Within the first mile my shoes were completely saturated with wet mud as I found myself sliding all over the course in search of good footing. At 2 miles my watch announced my split of 18:44. It was my first true realization that this was going to make for quite a morning. My pre-race goal was to find a couple guys running a similar pace and lock in. Unfortunately a group of guys took off at a clip that I was fearful I would exhaust myself during the initial muddy miles and be tanked by the end. I decided early to run my own race, even if that meant a lonely race.

The course continued in true ultra marathon fashion.
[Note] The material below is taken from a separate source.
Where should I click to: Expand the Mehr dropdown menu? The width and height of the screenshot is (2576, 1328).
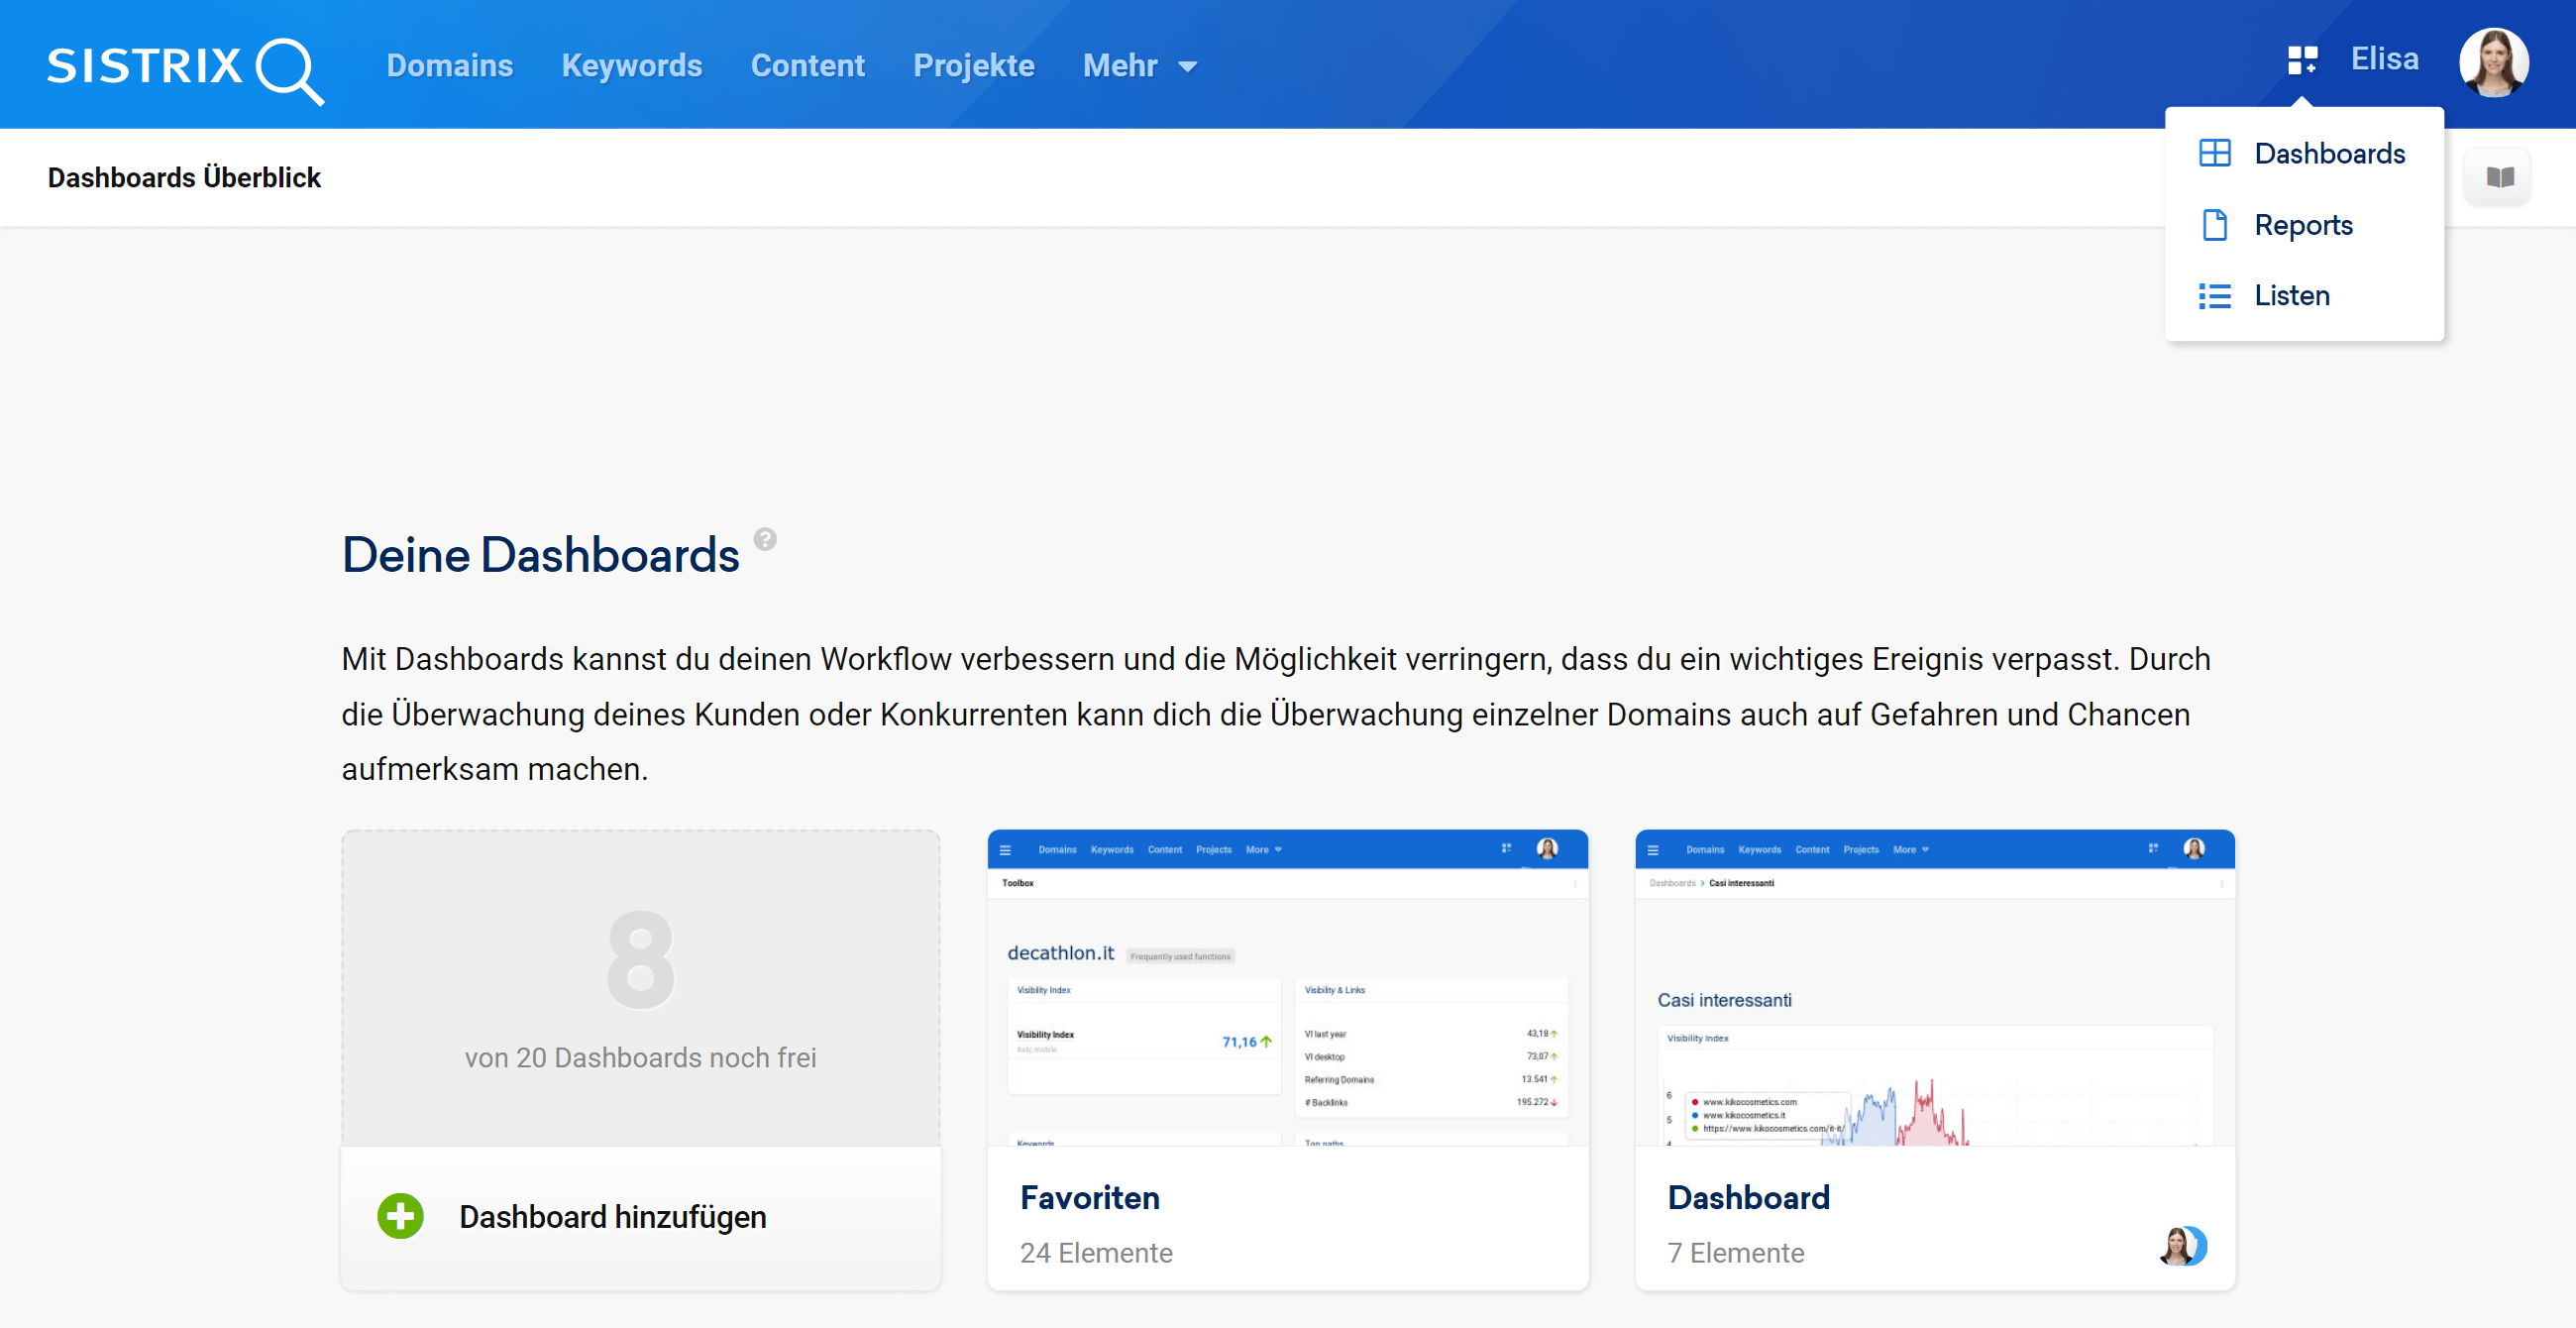[1139, 66]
There were awesome rolling mountain bike trails, water filled and shoe soaking creeks, many off trail trees to hurdle, and knee eating climbs. I can’t leave out the mud sliding finish with a grand finale through as much as waist high water before the final finishing kick.
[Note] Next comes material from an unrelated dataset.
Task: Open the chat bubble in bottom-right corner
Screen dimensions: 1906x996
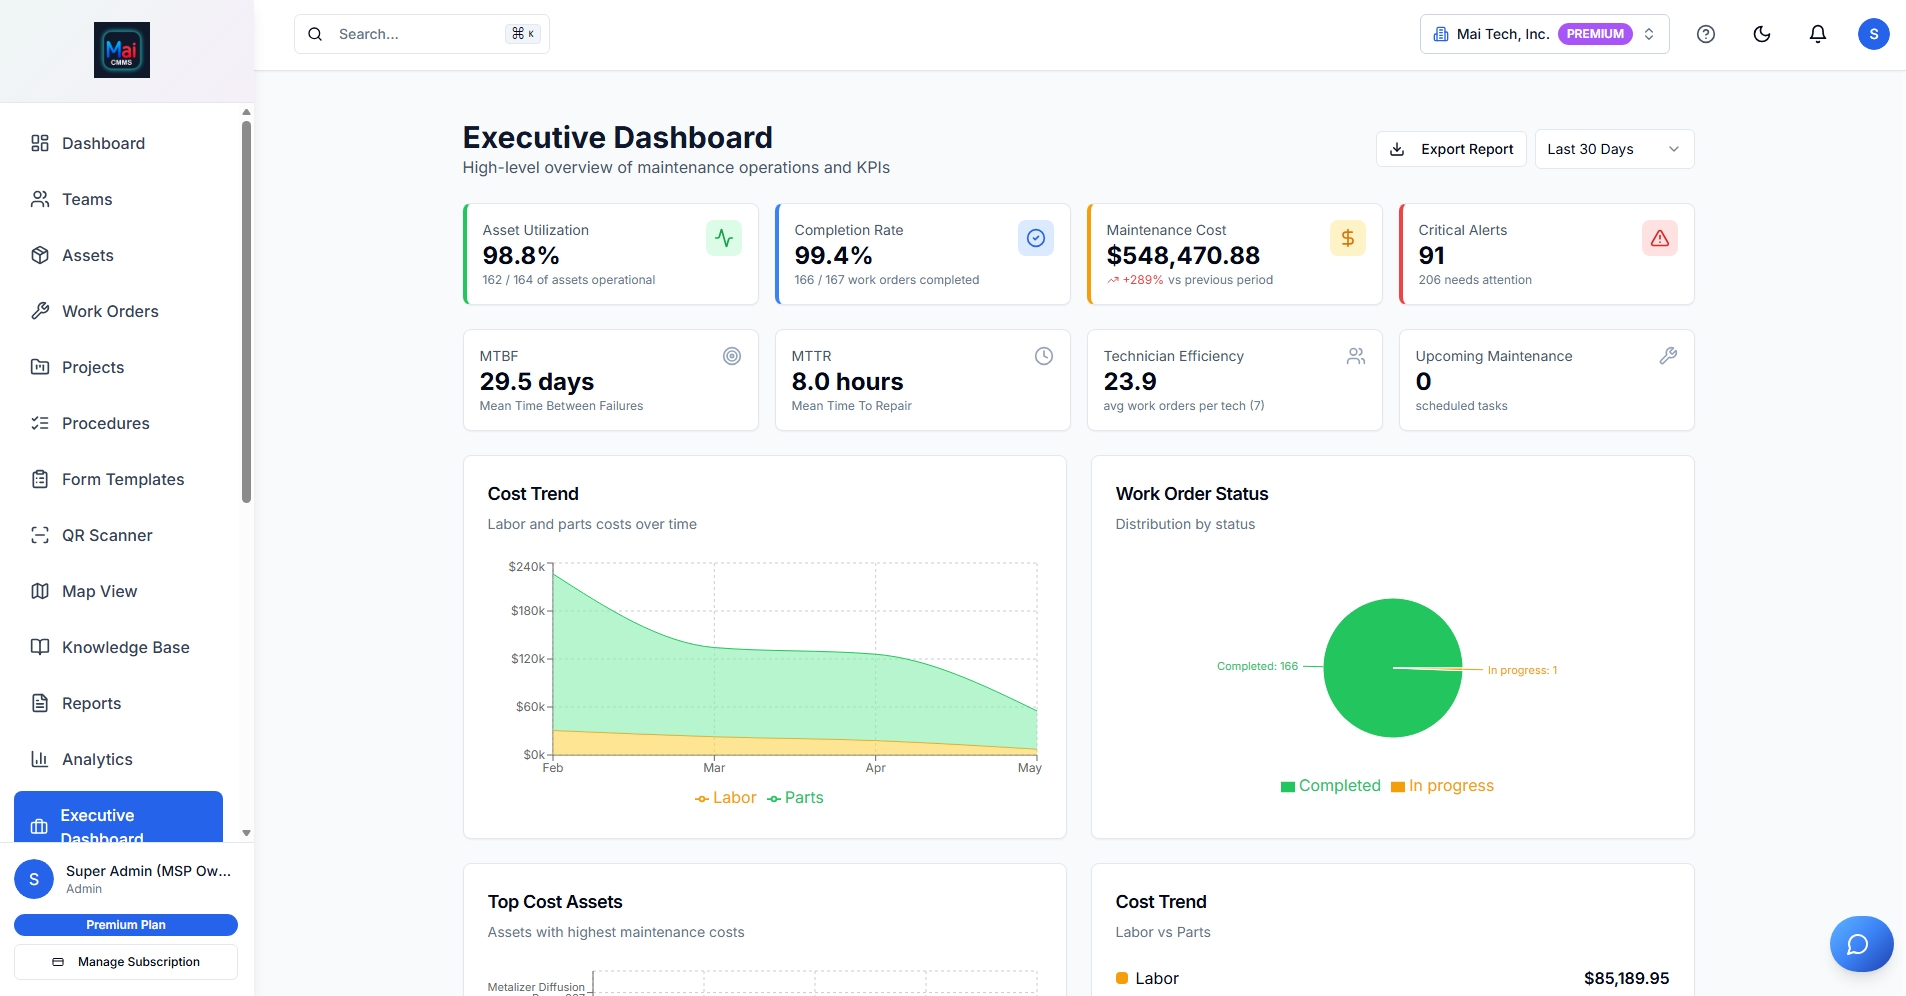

How cool is it that my husband jumped into the waist high water with me to pass me the shirt off his back to clean my blood covered face from a nose bleed I battled the last couple miles? This is after his awesome 4th place finish in the “world’s toughest” 10k. I was also pleasantly surprised to see my coach and his family rooting me on through the wet finish. I’m one lucky girl :)

The race went fantastic. I felt great the entire time and fueling went very well. I finished as the first female and second overall. There were moments the road racing girl inside me thought of cursing at the momentum killing mud, stretches of repetitious thigh high trees to hurdle, and skin tearing thorn covered shrubs. I was reminded of the consistent rhythm the road offers. At the same rate, I loved the unknown adventure and beauty of the magnificent State Park.

I definitely learned a lot throughout my first trail race and feel there is room for improvement. I know I wasted a good amount of time in the mud with inappropriate road shoes. I even stopped to re-tie my shoes 3 times as they felt loose from the heavy mud. I had my water bottle open and ready for filling as I hit each aid station, but I was a bit lax at times and enjoyed brief chats with the friendly volunteers. In learning how to follow the pink flag system marking the route, I stopped several times because I felt unsure if I was following the course or somehow got off track. Oh, and I learned not to pick up just any drink at a trail race aid station because Mountain Dew looks a lot like Gatorade :)

A very sore left quad is all I really am working through post-race. I slightly strained the quad a few weeks ago trying to catch myself on a near fall on the trails. The race apparently worked that quad nicely. Other than that I feel great and look forward to a second 50k attempt in August near Seattle, WA.

Dances With Dirt Gnaw Bone made for a great first trail run and ultra marathon experience!